● CONSIGNE
D'après le texte, combien d'heures dure Life is Strange : True Colors ?

● TEXTE
_ _ _ _
Jed, véritable figure paternelle, est l’un de nos personnages préférés.

Si le tout s’avère aussi touchant, c’est aussi grâce à la capacité du studio américain à conserver un autre maillon de l’ADN de Life is Strange : développer une galerie de personnages plus attachants les uns que les autres, même les plus “critiquables”. Les nombreux objets et écrits disposés sur notre route nous permettent en effet d’en savoir plus sur l’histoire mais également sur les différents protagonistes ainsi que sur notre environnement. D’où l’intérêt d’y prêter un minimum d’attention, sous peine de se sentir moins investi émotionnellement.

Malgré ce travail d’écriture de qualité, le panel d’émotions véhiculées demeure parfois inégal. Certaines scènes et dialogues paraissent bien trop prévisibles ou niais (“Lève-toi et bats-toi”) quand ils ne flirtent pas dangereusement avec les clichés (le morceau Creep de Radiohead repris à la guitare par une jeune adulte). Malgré tout, le jeu parvient à disséminer quelques fulgurances durant les phases d’enquête et lors d’un troisième chapitre qui tente des choses intéressantes en allant au bout de ses idées.

Bien que Life is Strange : True Colors demande une bonne heure de jeu avant de se lancer vraiment, qu’il ne dure que huit à dix heures et que la révélation finale ne soit pas des plus mémorables, Deck Nine Games remplit parfaitement le cahier des charges scénaristique du bébé de Square Enix. On peut néanmoins lui reprocher de prendre trop peu de libertés par rapport aux fondations posées par nos chers français de chez Dontnod Entertainment.

“And I’ll see your true colors, shining through”

Pour les trois du fond qui n’auraient pas suivi l’actualité jeu vidéo de ces six dernières années ou s’ils sont, tout simplement, passés à côté des trois opus précédents, rappelons les bases du gameplay de Life is Strange. Nous incarnons un personnage, ici Alex, en vue à la troisième personne dans des environnements en 3D. Notre protagoniste doit mener l’enquête sur des événements mystérieux, le tout en menant sa propre vie faite de hauts et de bas, en dialoguant avec les différents personnages secondaires et en scrutant les différentes informations dont fourmille son environnement. La saga appartient à la catégorie des jeux narratifs, composée de nombreux dialogues, de lecture et d’un gameplay assez limité. Sa particularité tient principalement dans les choix qui impactent le déroulement de l’histoire et l’utilisation d’un pouvoir propre à chaque épisode. Comme précisé précédemment, Alex a la capacité de percevoir les émotions des personnes qui l’entourent et d’entendre leurs pensées.

Chaque halo de couleur correspond à une émotion. Ici, la colère.

Soyons clairs, en dehors de ce nouveau pouvoir, True Colors ne bouleverse en rien la série une fois la manette en main. Tout y est, ni plus, ni moins. Il nous faut donc interagir avec des objets, dialoguer souvent et longtemps et parfois faire des choix cornéliens. Bien qu’étant un des arguments de vente principaux du jeu, le pouvoir d’Alex reste sous-développé et son utilisation reste trop scriptée pour marquer les esprits.
_ _ _ _
● SEGMENT DE DONNÉES
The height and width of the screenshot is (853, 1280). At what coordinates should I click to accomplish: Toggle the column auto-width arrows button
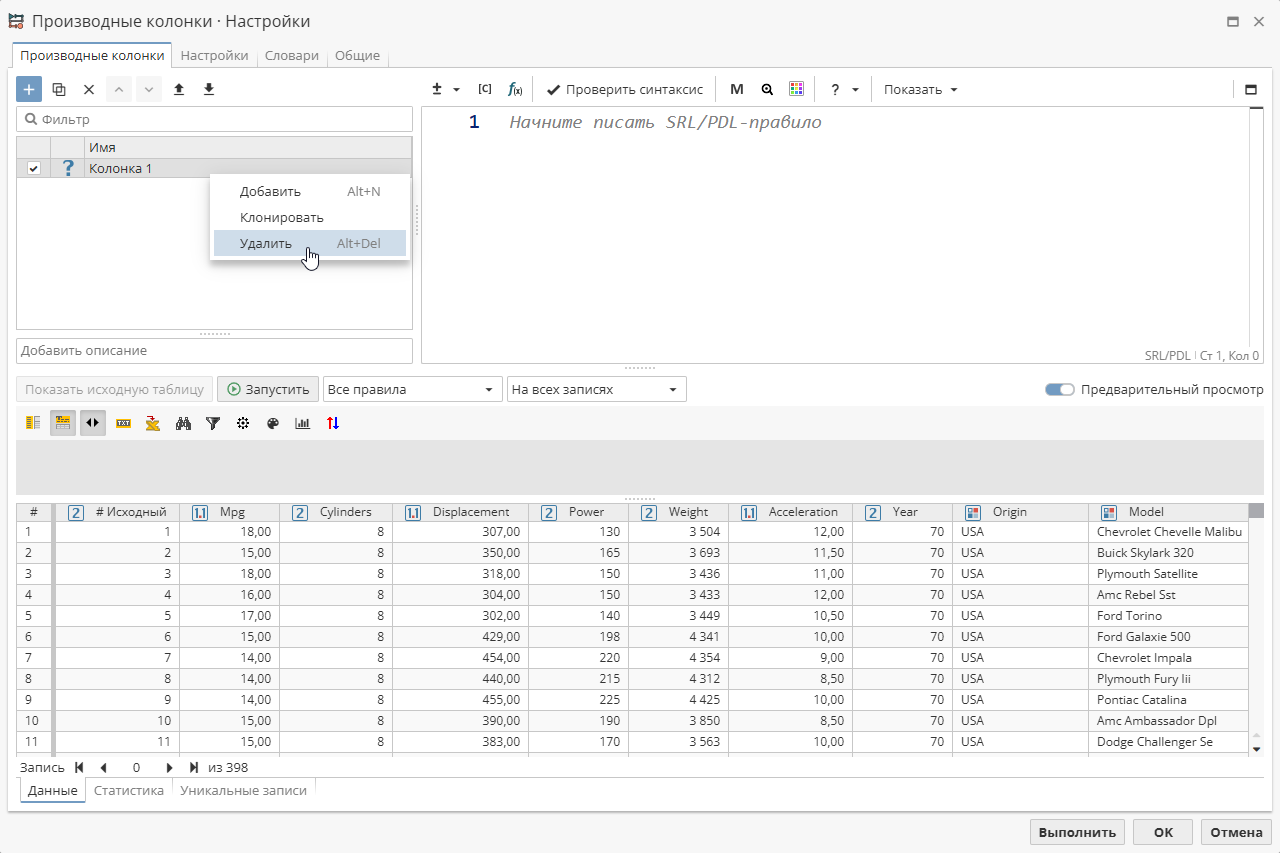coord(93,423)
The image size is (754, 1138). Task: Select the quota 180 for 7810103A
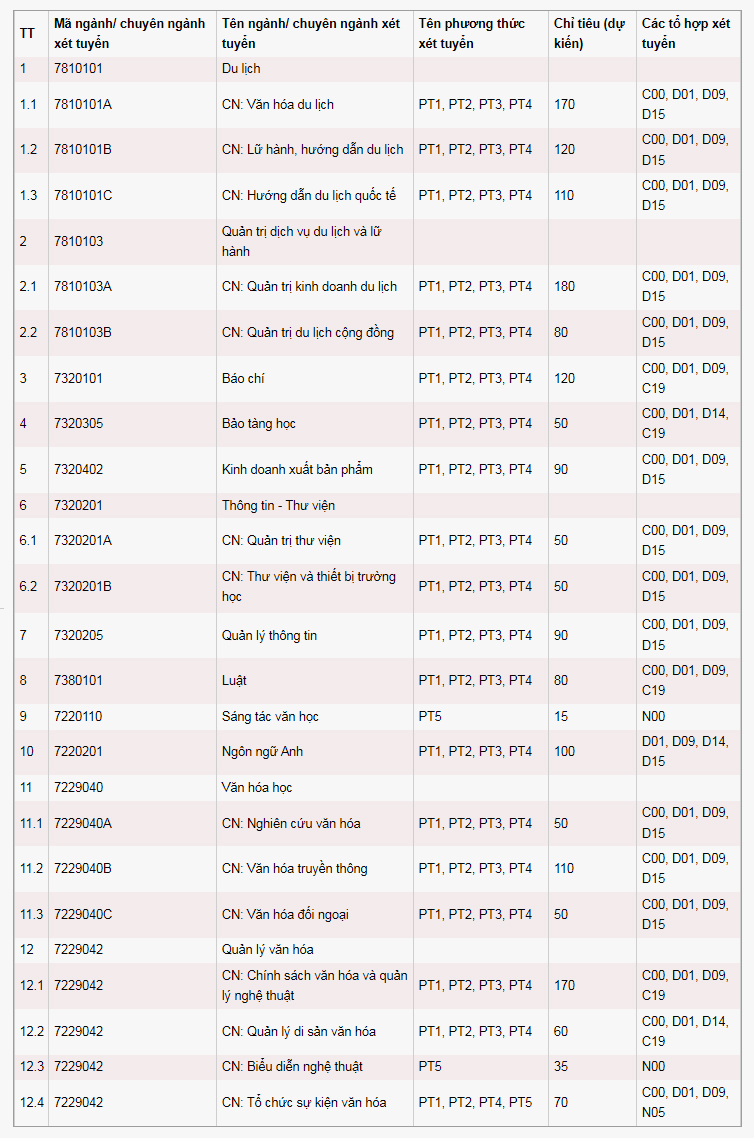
_ _ _ _
● SOLUTION RÉDIGÉE
Le jeu ne dure que huit à dix heures.